We discuss the strengths and weaknesses of the meta-analytic approach to estimating the effect of a new treatment on a true clinical outcome measure, \(T\) ⁠, from the effect of treatment on a surrogate response, \(S\) ⁠. The meta-analytic approach (see Daniels and Hughes (1997) 16, 1965–1982) uses data from a series of previous studies of interventions similar to the new treatment.
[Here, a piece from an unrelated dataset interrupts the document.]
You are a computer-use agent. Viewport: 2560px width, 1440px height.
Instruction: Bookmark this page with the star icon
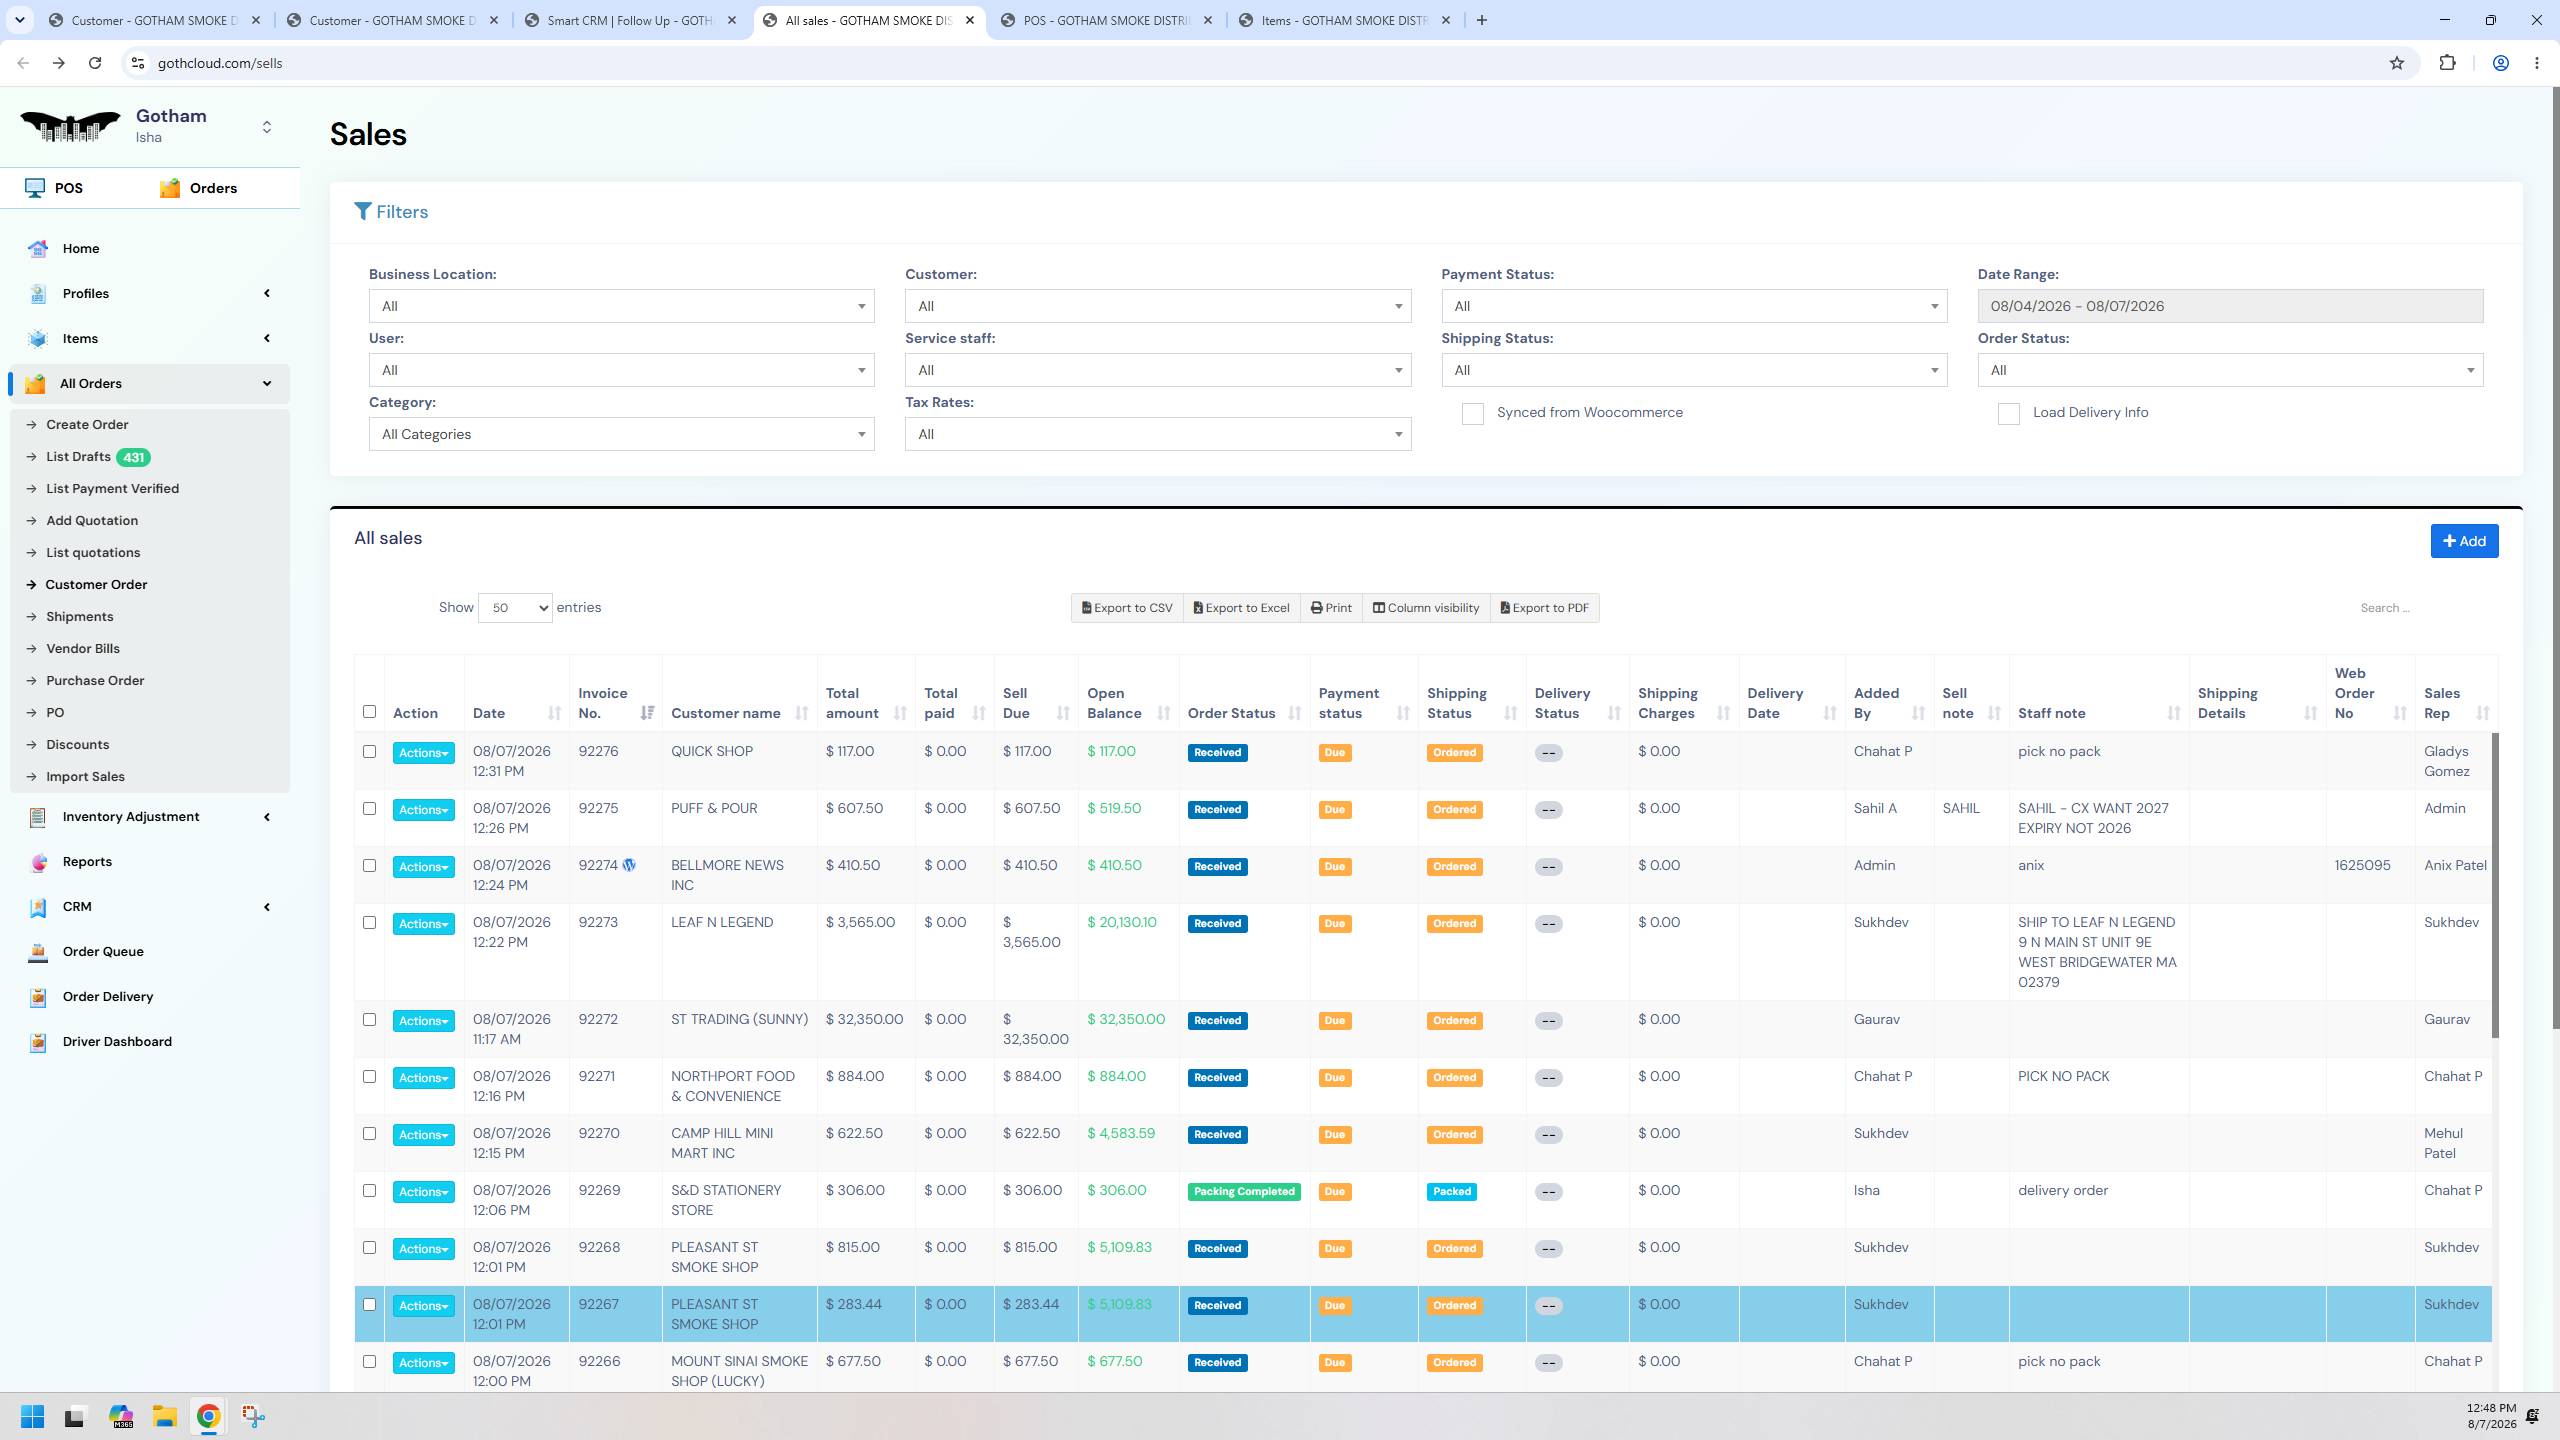coord(2397,63)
The data are used to estimate relationships between summary measures of treatment effects on \(T\) and \(S\) that can be used to infer the magnitude of the effect of the new treatment on \(T\) from its effects on \(S\) ⁠. We extend the class of models to cover a broad range of applications in which the parameters define features of the marginal distribution of \((T,\ S)\) ⁠. We present a new bootstrap procedure to allow for the variability in estimating the distribution that governs the between-study variation. Ignoring this variability can lead to confidence intervals that are much too narrow. The meta-analytic approach relies on quite different data and assumptions than procedures that depend, for example, on the conditional independence, at the individual level, of treatment and \(T\) ⁠, given \(S\) (see Prentice (1989) 8, 431–440). Meta-analytic calculations in this paper can be used to determine whether a new study, based only on \(S\) ⁠, will yield estimates of the treatment effect on \(T\) that are precise enough to be useful. Compared to direct measurement on \(T\) ⁠, the meta-analytic approach has a number of limitations, including likely serious loss of precision and difficulties in defining the class of previous studies to be used to predict the effects on \(T\) for a new intervention.